Although several hundred Shelby Mustangs received 1970 VINs – courtesy of the feds – they were simply left-over ‘69s with updated tags and papers. So, the 1969 Shelby Mustang could be considered the swansong of this short-lived love affair between two of the greatest names in the history of automotive (America).
Once in a while, one such unicorn of a Mustang comes out of a decade-old hibernation in a secluded den in some garage, where it went to wait for a repair that never came. This is the story of a Competition Red G.T. 500 built on May 20, 1969, that served its original owner well until one day in the late 80s.
The scenario might seem very familiar to many gearheads – car is bought new, car is driven, car is enjoyed, car breaks down, car is put into storage for ‘later,’ then life happens. In 2013, with other priorities to sort out, the owning family decided to sell the Shelby.
The sale was closed at the end of January 2013, and it took the buyer around a year and a half to get the car back on the road. ‘We ended up pulling the motor out of the car and a complete stock rebuild,’ said the new and overly happy owner about his road-worthy 1969 Shelby Mustang G.T. 500.
He enjoyed the car for nine years but added only 939 (1,511 kilometers) miles on the clock between 2014 – when he finally got it back on the road - and 2022 – when he put it up for sale. This is where a retired dude steps in. Literally, the auction website username of this car’s latest owner is RetiredDude (his real name is Doug Newhouse). Apparently, all he had to do was place one bid (of $87,427) to secure the buy.

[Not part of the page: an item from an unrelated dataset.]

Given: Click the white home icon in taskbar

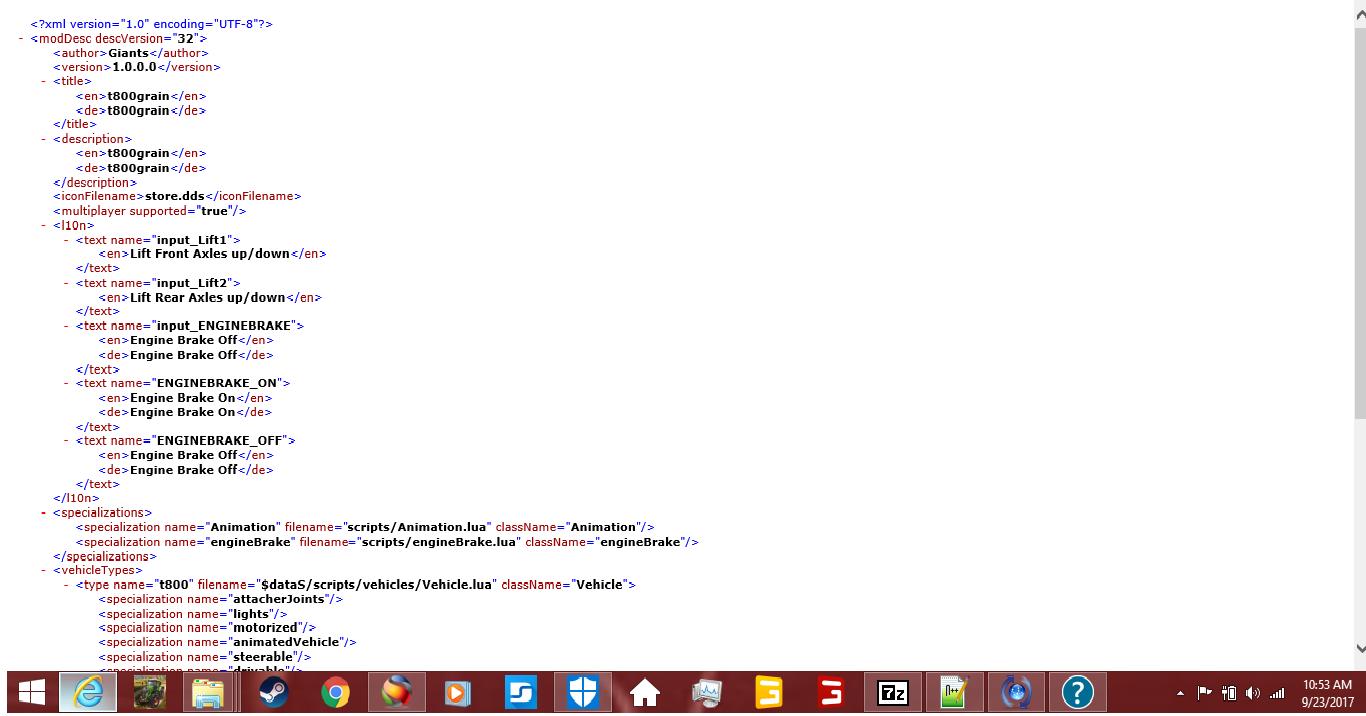Looking at the screenshot, I should click(644, 692).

The standard gearing for the Shelby-badged Mustang G.T 500s was the 3.50, with optional 3.91 or 4.30. However, this particular example also has the air conditioning package, which required the lower axle to compensate for the power drain caused by the air-cooling unit.

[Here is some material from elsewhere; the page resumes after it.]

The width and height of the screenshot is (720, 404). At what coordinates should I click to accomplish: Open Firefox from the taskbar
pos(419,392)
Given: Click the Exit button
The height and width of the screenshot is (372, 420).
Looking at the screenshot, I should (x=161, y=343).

The 69s and 70s are immediately distinguishable by the elongated front end that didn’t resemble the standard Ford Mustang anymore. The fiberglass hood sported five NACA air ducts, and the overall car was four inches longer than the Ford it was based on. But the Shelby tradition wasn’t established on looks and creature comfort.
Mustang (and Shelby) fans take great pride in the Cobra Jet’s performance on its maiden trial, with the Stock Class win (the final was a two-CJ Mustang affair) and the Super Stock Eliminator triumph over a race-HEMI Mopar. To temper the spirits a bit, please note that the 426-equipped Plymouth lost because the driver jumped the gas pedal and red-lighted, and not strictly for Ford's merits alone.
Nonetheless, the 428 CID Ford engine was no garden snail, with quarter-mile sprints of high 13s and trap speeds around 103 mph (166 kph). Whether or not that performance is still left in this old Mustang we see in the video is irrelevant now. The driver (and owner) doesn’t shy away from occasionally planting his foot on the loud pedal.
This Mustang has come a long way from its 25-year retirement (see photos of its state after that prolonged storage) to the restoration from ten years ago, and finally, to the head-turning demeanor it has once again. Equipped to induce drivability and comfort rather than sheer rubber-sublimating fun, this example sports power steering, power front disc brakes, a tilt-away steering column, and a Sport Deck rear seat. The 8-track cassette player was a dealer-installed option, so it’s not listed in the Marti report included in the gallery.
The winning auction bid has generated some debate on the website – some say it’s a steal, and they’re backed by other sales of 69 Shelby Mustangs that go deep into six figures. On the other hand, classic survivors (like this '69 Boss 429) have been going through the roof recently, especially those with the badge of rarity strapped to their names.